Page:

---------------

Il est un livre fort intéressant qu’il faut absolument avoir dans sa bibliothèque, il s'agit du « Guide des palmiers de Guyane » de Jean-Jacques de Granville et Marc Payot. Sur les cinq espèces de palmiers qui nous nourrissent nous avons trouvé moult informations.
Et en remontant au temps de la colonie Guyane aux 18e et 19e siècles, on retrouve des écrits des colons ce qui permet d’en apprendre davantage sur les dénominations utilisées pour ces palmiers qui nourrissaient les habitants, esclaves et colons confondus comme les populations amérindiennes.
L’avoir ou aoura devenu awara (Astrocaryum vulgare)
Par exemple Jean Antoine Bruletout de Préfontaine en 1763 qui était colonel d'infanterie, commandant du quartier de Kourou fait une description de l’awara :
« aouara. Efpece de chou Palmifte, qui ne fe trouve que dans certains quartiers, & plus volontiers au bord de la mer. Il vient fort haut ; il eft garni de piquans le long de fatige ; fon fruit vient par régime, la graine tombe d'elle-même quand elle eft mure, ou par l'effet des vents de Nord qui regnent au mois de Mars. Elle engraiffe les beftiaux ; & par cette feule raifon, l'arbre doit etre menage dans les favanes… ».

---------------

Données fournies:
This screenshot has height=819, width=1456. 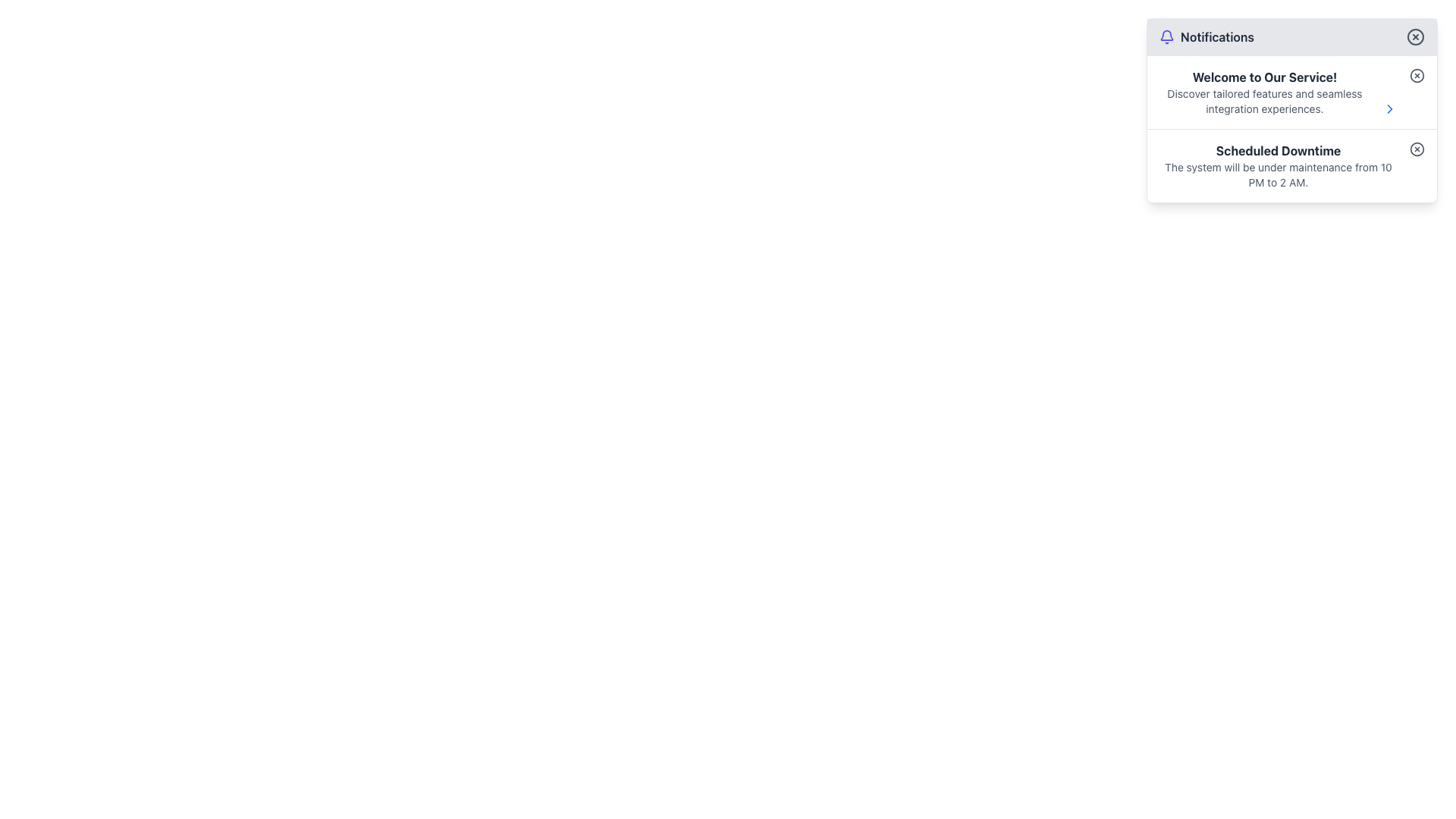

---------------

Consignes:
**1)** Reproduisez le passage de la page sur les palmiers de Guyane qui commence par « Il est un livre » et va jusqu'à « les populations amérindiennes. ».
**2)** Rédigez la suite du texte sur les palmiers nourriciers de Guyane.

Corrigés:
**1)**
Il est un livre fort intéressant qu’il faut absolument avoir dans sa bibliothèque, il s'agit du « Guide des palmiers de Guyane » de Jean-Jacques de Granville et Marc Payot. Sur les cinq espèces de palmiers qui nous nourrissent nous avons trouvé moult informations.
Et en remontant au temps de la colonie Guyane aux 18e et 19e siècles, on retrouve des écrits des colons ce qui permet d’en apprendre davantage sur les dénominations utilisées pour ces palmiers qui nourrissaient les habitants, esclaves et colons confondus comme les populations amérindiennes.

**2)**
Ce texte est rédigé en vieux français mais on comprend bien que ce chou-palmiste s’appelle aouara. Le colon explique plus loin le mécanisme de transformation en huile.
En 1855, Flavin Leblond dans son ouvrage « Etudes spéciales sur les Fruits de Guyane » écrit : « De l’avoira ou aouara et donne quelques explications : « Le bourgeon principal qui se mange avec plaisir » enchaînant « Le fruit de cet arbre, d'un jaune doré à sa maturité, jonche la terre dans la saison. Il est mangé souvent cru, ce qui est très - malsain, car la chair pâteuse qui couvre le noyau, est un aliment lourd, indigeste et principalement bilieux. On devrait le bannir aux enfants, mais ils l'aiment tant, qu'ils s'en emparent en quelque lieu où ils le trouvent et se réjouissent d'en manger. Les nègres font une nourriture journalière de ce fruit, en le broyant ensuite dans l'eau ; ils y ajoutent le bourgeon du tayove et celui de quelques autres végétaux puis, assaisonnent ce ragoût avec force piment…. ».
Un peu plus loin, Leblond précise : « Le noyau contient également une espèce de graisse de couleur noirâtre, que l'on nomme quio-quio, très précieuse en frictions, dans les douleurs rhumatismales et bonne surtout comme vermifuge : on l'ajoute souvent à d’autres extraits pour la purgation »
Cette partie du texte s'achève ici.